#### [Problem statement]
The span to repeat in the listing below runs from the line containing "Review: ‘Ignition Sequence’" to the line containing "30 (221, 1727)", inclusive. Repeat it exactly, and only it.

#### [Data shown]

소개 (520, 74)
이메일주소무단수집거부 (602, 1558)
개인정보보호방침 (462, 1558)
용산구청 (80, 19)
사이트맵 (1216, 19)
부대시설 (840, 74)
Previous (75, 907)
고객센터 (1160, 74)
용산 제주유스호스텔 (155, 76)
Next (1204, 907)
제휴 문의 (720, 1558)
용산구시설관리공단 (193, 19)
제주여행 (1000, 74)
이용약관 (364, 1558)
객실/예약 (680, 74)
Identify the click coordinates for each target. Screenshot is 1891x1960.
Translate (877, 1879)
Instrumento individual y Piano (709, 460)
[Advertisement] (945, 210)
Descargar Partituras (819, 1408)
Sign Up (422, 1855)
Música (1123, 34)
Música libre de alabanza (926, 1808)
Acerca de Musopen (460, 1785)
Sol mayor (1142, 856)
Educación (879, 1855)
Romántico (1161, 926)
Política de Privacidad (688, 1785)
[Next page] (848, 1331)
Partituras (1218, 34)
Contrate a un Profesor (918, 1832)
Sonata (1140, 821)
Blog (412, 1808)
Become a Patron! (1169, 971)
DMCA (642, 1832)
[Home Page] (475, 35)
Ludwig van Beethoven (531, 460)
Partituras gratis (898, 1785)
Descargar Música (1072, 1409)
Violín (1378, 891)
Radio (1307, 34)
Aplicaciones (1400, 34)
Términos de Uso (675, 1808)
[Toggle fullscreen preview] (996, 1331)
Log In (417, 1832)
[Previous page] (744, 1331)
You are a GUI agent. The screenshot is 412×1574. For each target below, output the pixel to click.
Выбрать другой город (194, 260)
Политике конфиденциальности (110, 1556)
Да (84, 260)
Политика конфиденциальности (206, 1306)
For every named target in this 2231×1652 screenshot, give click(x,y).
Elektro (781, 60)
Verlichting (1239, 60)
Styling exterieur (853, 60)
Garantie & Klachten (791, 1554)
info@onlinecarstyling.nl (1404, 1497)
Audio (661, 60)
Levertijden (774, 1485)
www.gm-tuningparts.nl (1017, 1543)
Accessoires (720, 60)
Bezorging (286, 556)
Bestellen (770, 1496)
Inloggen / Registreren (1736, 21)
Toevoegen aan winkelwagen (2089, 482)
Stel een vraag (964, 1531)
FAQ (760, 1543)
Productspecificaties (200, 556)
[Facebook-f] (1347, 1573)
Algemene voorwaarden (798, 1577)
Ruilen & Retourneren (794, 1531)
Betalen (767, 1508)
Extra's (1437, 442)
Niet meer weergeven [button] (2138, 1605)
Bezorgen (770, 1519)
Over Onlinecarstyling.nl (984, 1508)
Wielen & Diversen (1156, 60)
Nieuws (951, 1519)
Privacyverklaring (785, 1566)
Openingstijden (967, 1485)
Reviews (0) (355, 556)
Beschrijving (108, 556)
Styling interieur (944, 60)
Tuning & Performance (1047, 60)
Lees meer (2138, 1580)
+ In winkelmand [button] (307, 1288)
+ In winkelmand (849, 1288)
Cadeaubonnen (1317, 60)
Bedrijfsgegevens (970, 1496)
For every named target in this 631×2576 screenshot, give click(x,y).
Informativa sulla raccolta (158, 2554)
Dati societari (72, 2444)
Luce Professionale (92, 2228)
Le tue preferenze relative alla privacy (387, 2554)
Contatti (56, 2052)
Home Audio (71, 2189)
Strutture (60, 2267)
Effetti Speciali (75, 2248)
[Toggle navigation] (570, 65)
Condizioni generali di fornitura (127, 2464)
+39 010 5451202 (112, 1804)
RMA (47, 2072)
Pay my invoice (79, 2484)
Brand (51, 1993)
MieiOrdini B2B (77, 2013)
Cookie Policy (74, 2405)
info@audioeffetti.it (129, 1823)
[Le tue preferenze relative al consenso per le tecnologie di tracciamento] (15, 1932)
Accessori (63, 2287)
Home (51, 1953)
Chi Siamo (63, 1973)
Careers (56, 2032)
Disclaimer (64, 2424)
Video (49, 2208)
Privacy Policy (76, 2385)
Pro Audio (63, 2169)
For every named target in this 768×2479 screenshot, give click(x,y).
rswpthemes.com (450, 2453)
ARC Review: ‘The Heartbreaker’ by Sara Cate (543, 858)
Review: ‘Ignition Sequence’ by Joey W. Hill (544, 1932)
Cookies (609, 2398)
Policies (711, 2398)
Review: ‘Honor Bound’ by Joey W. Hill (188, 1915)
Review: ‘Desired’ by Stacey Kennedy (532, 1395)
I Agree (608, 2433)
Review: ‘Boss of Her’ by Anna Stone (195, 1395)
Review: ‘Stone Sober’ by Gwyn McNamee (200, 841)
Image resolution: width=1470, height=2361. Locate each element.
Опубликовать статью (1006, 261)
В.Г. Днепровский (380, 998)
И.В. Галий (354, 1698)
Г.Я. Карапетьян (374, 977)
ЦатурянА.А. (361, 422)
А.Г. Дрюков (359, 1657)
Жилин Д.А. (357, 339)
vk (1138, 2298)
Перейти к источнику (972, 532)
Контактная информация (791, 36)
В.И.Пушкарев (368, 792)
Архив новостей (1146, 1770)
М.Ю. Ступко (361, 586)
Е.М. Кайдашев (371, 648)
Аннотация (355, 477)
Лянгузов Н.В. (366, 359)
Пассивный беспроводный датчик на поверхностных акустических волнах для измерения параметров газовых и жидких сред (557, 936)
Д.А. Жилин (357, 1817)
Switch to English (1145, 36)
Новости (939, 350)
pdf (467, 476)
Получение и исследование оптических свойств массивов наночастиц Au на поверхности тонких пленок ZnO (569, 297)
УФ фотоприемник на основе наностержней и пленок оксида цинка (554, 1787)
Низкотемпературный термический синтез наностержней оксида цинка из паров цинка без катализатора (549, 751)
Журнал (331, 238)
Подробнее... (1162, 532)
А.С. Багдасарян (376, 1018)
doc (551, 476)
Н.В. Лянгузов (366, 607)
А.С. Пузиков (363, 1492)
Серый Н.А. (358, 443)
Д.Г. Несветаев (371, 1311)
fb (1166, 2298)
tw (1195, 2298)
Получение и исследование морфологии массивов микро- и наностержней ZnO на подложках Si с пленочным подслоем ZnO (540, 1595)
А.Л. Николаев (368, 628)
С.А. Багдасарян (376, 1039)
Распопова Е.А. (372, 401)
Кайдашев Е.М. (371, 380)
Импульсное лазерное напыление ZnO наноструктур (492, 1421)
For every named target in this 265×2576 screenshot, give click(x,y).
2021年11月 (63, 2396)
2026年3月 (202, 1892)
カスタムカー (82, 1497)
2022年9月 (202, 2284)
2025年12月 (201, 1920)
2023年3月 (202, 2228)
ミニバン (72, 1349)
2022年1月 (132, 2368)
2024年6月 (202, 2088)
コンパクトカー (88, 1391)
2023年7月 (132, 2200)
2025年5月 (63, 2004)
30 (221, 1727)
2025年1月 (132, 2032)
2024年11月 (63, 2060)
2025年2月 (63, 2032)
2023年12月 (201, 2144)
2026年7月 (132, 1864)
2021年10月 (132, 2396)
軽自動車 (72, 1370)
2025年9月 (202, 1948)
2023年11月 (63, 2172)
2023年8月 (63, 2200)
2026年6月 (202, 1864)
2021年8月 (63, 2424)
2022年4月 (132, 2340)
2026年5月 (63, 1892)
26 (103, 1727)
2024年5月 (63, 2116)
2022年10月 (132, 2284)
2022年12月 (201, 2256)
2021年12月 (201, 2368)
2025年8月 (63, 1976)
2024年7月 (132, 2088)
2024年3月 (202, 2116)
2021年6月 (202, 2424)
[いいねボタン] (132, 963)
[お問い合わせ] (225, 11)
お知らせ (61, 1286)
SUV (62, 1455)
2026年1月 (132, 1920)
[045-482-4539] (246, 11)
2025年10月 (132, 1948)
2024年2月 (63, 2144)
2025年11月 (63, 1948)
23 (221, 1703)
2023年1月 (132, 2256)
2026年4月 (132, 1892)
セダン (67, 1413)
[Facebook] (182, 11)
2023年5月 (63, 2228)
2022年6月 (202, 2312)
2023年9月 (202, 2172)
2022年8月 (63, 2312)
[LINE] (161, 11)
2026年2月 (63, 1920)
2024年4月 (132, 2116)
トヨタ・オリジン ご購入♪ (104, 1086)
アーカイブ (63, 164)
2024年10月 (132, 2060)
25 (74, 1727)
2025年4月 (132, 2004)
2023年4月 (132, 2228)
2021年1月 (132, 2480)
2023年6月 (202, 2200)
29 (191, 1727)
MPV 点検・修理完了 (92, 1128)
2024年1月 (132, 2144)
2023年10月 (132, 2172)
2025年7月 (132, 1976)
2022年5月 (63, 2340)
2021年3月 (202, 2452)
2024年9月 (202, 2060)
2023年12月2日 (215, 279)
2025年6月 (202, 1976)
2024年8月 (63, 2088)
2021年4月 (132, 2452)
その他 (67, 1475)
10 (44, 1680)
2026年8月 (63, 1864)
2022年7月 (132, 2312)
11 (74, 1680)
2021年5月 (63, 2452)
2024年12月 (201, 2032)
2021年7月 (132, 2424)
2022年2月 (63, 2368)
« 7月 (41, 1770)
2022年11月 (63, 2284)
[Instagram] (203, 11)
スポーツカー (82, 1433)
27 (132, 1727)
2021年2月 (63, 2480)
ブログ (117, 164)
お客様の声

#### [Written response]
Review: ‘Ignition Sequence’ by Joey W. Hill (544, 1932)
Cookies (609, 2398)
Policies (711, 2398)
Review: ‘Honor Bound’ by Joey W. Hill (188, 1915)
Review: ‘Desired’ by Stacey Kennedy (532, 1395)
I Agree (608, 2433)
Review: ‘Boss of Her’ by Anna Stone (195, 1395)
Review: ‘Stone Sober’ by Gwyn McNamee (200, 841)
Image resolution: width=1470, height=2361. Locate each element.
Опубликовать статью (1006, 261)
В.Г. Днепровский (380, 998)
И.В. Галий (354, 1698)
Г.Я. Карапетьян (374, 977)
ЦатурянА.А. (361, 422)
А.Г. Дрюков (359, 1657)
Жилин Д.А. (357, 339)
vk (1138, 2298)
Перейти к источнику (972, 532)
Контактная информация (791, 36)
В.И.Пушкарев (368, 792)
Архив новостей (1146, 1770)
М.Ю. Ступко (361, 586)
Е.М. Кайдашев (371, 648)
Аннотация (355, 477)
Лянгузов Н.В. (366, 359)
Пассивный беспроводный датчик на поверхностных акустических волнах для измерения параметров газовых и жидких сред (557, 936)
Д.А. Жилин (357, 1817)
Switch to English (1145, 36)
Новости (939, 350)
pdf (467, 476)
Получение и исследование оптических свойств массивов наночастиц Au на поверхности тонких пленок ZnO (569, 297)
УФ фотоприемник на основе наностержней и пленок оксида цинка (554, 1787)
Низкотемпературный термический синтез наностержней оксида цинка из паров цинка без катализатора (549, 751)
Журнал (331, 238)
Подробнее... (1162, 532)
А.С. Багдасарян (376, 1018)
doc (551, 476)
Н.В. Лянгузов (366, 607)
А.С. Пузиков (363, 1492)
Серый Н.А. (358, 443)
Д.Г. Несветаев (371, 1311)
fb (1166, 2298)
tw (1195, 2298)
Получение и исследование морфологии массивов микро- и наностержней ZnO на подложках Si с пленочным подслоем ZnO (540, 1595)
А.Л. Николаев (368, 628)
С.А. Багдасарян (376, 1039)
Распопова Е.А. (372, 401)
Кайдашев Е.М. (371, 380)
Импульсное лазерное напыление ZnO наноструктур (492, 1421)
For every named target in this 265×2576 screenshot, give click(x,y).
2021年11月 (63, 2396)
2026年3月 (202, 1892)
カスタムカー (82, 1497)
2022年9月 (202, 2284)
2025年12月 (201, 1920)
2023年3月 (202, 2228)
ミニバン (72, 1349)
2022年1月 (132, 2368)
2024年6月 (202, 2088)
コンパクトカー (88, 1391)
2023年7月 (132, 2200)
2025年5月 (63, 2004)
30 (221, 1727)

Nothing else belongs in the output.